- Page extract:
+---+

# Can Fluval Stratum stall fishless cycle?



## kmatsu (Sep 9, 2017)

I have a new Spec III (2.5 gallon) tank that I intend to keep shrimp in. It has Fluval Shrimp/Plant Stratum in it and is planted (jungle val and Montecarlo). I also have put several pieces of filter material & biomedia from an established tank in its filter section. I have, for about 11 days now, been trying to fishless cycle it, and nothing is happening. I always have a reading of around 2.0 ammonia and zero nitrites. 

I've successfully cycled a 5-gallon Spec V tank, in about 6 days (using Dr. Tim's & Ace Hardware ammonia, and some filter material from an established tank), which was also planted but had a different soil in it (some Japanese brand of planted tank soil). And, as an experiment, I just started (about 3 days ago) fishless cycling my bare-bottom, unplanted 5-gallon quarantine tank with ammonia, some Stress-Zyme, and 2 small pieces of filter material from my established 20-gallon tank --- in three days, I already have a reading of 0.25 ammonia and 2.0 nitrites --- my plan for that was to, perhaps, once it is cycled, take the filter material from that and transfer it to the un-cycled Spec III.

I have read that Fluval Stratum often brings your pH down too low, which can stall a cycle. So, I've been measuring the pH with the API test kit. All I ever get on that is a light blue (like a sky blue) reading --- it has no greenish tinge at all in it, which is what the low pH readings seem to have, yet it is not the deeper blue that the higher pH readings seem to have on the card. (I've tested both my tap water and the water in my cycled 5-gallon tank, and both have the same light, sky-blue color, so I'm assuming my pH is okay.)

+---+

- Problems and tasks:
**A)** Copy everything in the Fluval Stratum thread from "I have a new" down to "and zero nitrites." word for word.
**B)** In the Fluval Stratum thread, what ammonia and nitrite readings does the poster keep getting in the Spec III?
The listing has nothing to do with the Fluval Stratum thread.

- Data section:
+---+

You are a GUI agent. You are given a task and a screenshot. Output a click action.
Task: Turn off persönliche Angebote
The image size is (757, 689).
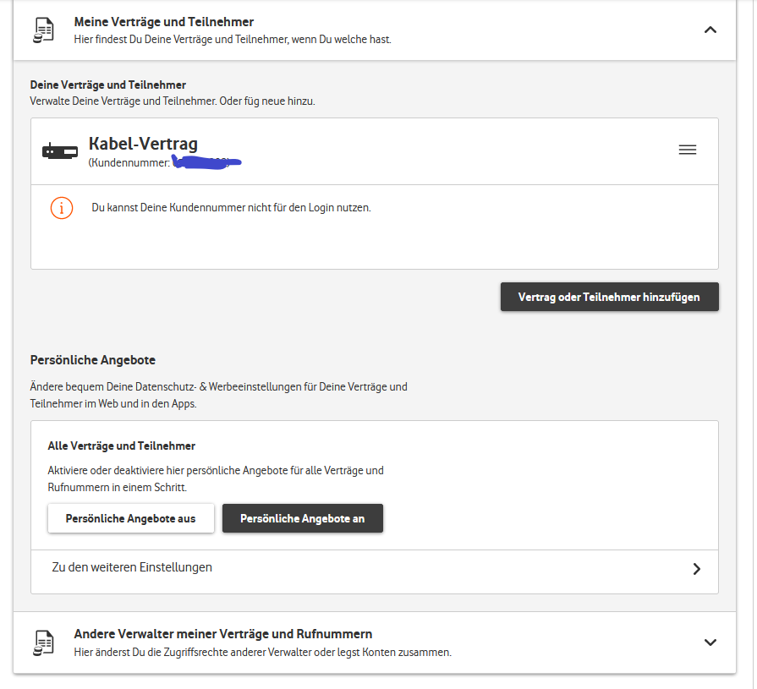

+---+

- Responses to the tasks:
**A)**
I have a new Spec III (2.5 gallon) tank that I intend to keep shrimp in. It has Fluval Shrimp/Plant Stratum in it and is planted (jungle val and Montecarlo). I also have put several pieces of filter material & biomedia from an established tank in its filter section. I have, for about 11 days now, been trying to fishless cycle it, and nothing is happening. I always have a reading of around 2.0 ammonia and zero nitrites.

**B)** Around 2.0 ammonia and zero nitrites.